The events of Friday the 19th 2024 had a profound impact on organizations around the globe. I suppose a widespread global IT outage has a way of clarifying the mind—and IT leaders are recognizing that resilience is crucial for maintaining operations for their consumers, customers, staff, partners, and shareholders.
But much of the post-mortem analysis seems to be misunderstanding key lessons from the outage. Here are three key misconceptions I noted in the press coverage of the recent CrowdStrike update outage.
Misconception #1: Companies “let this happen”
In the wake of the outage, ABC News published an article about the impact of the CrowdStrike event on Delta Airlines’ operations. The article focused not just on the impact, but questioned why it took so long to restore and recover operations. Henry Harteveldt, a travel and industry analyst at Atmosphere Research Group told ABC News, "It’s a surprise that a multi-billion-dollar corporation like Delta would allow this to happen."

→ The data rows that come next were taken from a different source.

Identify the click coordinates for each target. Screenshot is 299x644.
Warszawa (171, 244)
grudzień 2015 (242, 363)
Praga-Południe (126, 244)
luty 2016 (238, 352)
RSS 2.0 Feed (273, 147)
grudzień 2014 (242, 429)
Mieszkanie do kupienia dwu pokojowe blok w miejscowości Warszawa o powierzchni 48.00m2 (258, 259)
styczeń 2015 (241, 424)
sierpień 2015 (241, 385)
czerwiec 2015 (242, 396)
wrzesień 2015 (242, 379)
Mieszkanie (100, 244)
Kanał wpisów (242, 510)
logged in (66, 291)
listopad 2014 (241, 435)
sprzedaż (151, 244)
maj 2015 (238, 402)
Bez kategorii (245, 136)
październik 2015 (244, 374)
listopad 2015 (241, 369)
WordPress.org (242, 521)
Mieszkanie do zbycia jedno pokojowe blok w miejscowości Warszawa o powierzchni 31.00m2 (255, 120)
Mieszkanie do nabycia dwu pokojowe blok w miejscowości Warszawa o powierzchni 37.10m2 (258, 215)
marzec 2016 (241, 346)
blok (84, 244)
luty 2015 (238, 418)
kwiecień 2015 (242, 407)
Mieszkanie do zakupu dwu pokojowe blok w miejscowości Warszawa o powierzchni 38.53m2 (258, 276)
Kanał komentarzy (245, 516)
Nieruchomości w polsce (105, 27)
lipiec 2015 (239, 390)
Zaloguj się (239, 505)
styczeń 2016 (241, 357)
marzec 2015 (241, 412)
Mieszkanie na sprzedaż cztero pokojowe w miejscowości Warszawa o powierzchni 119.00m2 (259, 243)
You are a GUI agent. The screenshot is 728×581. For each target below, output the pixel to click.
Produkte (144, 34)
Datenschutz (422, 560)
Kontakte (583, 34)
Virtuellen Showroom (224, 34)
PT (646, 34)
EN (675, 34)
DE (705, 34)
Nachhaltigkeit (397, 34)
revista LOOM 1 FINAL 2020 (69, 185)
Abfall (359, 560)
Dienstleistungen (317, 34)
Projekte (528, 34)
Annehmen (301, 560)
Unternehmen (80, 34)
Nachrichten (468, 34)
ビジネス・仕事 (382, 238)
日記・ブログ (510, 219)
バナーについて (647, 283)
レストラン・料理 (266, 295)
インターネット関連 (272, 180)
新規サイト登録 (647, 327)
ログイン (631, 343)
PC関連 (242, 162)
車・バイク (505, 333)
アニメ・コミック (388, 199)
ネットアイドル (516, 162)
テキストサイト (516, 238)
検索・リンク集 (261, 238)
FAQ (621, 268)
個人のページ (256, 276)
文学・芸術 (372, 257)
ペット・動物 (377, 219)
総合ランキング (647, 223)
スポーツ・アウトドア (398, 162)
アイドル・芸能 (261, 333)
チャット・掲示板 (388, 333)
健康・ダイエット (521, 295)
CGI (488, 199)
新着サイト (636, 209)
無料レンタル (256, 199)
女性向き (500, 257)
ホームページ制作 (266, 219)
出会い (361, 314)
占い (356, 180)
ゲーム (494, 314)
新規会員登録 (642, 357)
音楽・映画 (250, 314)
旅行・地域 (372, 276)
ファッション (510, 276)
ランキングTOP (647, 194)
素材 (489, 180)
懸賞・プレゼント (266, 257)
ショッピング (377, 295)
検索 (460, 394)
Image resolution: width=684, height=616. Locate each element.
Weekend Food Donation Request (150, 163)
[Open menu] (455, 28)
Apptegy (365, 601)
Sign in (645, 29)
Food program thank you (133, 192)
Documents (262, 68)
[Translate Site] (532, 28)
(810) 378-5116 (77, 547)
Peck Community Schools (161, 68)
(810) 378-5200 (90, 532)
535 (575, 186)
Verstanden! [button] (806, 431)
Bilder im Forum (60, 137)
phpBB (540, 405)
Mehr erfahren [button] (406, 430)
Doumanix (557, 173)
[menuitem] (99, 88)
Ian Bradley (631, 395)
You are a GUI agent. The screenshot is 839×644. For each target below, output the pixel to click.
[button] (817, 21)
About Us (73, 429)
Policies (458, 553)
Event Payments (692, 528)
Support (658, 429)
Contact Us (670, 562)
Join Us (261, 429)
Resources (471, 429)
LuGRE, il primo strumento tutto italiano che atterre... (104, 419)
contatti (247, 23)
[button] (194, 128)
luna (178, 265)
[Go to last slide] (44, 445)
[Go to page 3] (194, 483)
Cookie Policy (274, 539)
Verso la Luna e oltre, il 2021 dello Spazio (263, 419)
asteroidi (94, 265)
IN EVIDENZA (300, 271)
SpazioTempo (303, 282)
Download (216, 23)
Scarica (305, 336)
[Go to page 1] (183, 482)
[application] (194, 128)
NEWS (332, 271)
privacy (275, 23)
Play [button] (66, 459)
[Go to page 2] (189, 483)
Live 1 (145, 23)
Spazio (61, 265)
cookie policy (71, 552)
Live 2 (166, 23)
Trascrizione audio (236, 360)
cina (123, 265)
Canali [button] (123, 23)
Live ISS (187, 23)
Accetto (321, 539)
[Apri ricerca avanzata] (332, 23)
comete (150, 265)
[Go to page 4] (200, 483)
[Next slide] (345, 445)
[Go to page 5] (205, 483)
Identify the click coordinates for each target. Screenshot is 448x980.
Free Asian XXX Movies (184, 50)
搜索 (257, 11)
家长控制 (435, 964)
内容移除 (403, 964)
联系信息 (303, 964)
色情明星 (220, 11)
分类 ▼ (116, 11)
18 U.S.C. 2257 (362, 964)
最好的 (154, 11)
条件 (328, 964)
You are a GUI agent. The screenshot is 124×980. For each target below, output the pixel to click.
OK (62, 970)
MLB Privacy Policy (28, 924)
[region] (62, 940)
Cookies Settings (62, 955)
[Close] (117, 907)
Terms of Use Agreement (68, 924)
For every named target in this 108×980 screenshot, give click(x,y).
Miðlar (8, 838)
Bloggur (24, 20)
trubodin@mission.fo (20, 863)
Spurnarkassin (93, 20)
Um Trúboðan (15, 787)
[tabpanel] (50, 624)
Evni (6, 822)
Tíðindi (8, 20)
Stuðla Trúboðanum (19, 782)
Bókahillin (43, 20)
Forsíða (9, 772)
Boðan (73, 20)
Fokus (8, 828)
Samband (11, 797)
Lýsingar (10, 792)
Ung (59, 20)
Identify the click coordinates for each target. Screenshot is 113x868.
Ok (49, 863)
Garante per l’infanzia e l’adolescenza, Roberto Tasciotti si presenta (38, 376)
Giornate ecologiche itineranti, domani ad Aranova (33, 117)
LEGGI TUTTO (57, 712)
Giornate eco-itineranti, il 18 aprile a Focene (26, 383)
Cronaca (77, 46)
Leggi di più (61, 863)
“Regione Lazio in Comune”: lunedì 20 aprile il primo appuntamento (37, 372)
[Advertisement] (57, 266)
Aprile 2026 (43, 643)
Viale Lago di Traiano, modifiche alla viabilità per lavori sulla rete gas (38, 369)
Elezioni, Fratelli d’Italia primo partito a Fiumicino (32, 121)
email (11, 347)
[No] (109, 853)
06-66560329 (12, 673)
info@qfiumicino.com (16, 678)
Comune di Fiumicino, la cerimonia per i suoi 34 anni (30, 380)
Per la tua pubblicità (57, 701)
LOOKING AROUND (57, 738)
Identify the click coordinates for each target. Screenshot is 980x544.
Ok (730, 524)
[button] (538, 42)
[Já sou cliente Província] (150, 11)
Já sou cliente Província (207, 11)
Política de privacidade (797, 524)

It’s important to remember that Delta didn’t intentionally cause the problem. To fully understand how this occurred, one must consider Crowdstrike’s update methodology, pipeline testing, cohort rollout, and more.
Customer organizations have limited visibility into every piece of code updated by every vendor in their environment. This is true for any software company, not just Crowdstrike. For example, do you read the release notes for every iOS or Android update? Do you test updates on a secondary device before applying them to your primary device? How about updates for Chrome or Safari? With this in mind, it’s easy to see how a piece of software might unintentionally impact other software.
Misconception #2: Fixes needed to be implemented “by hand”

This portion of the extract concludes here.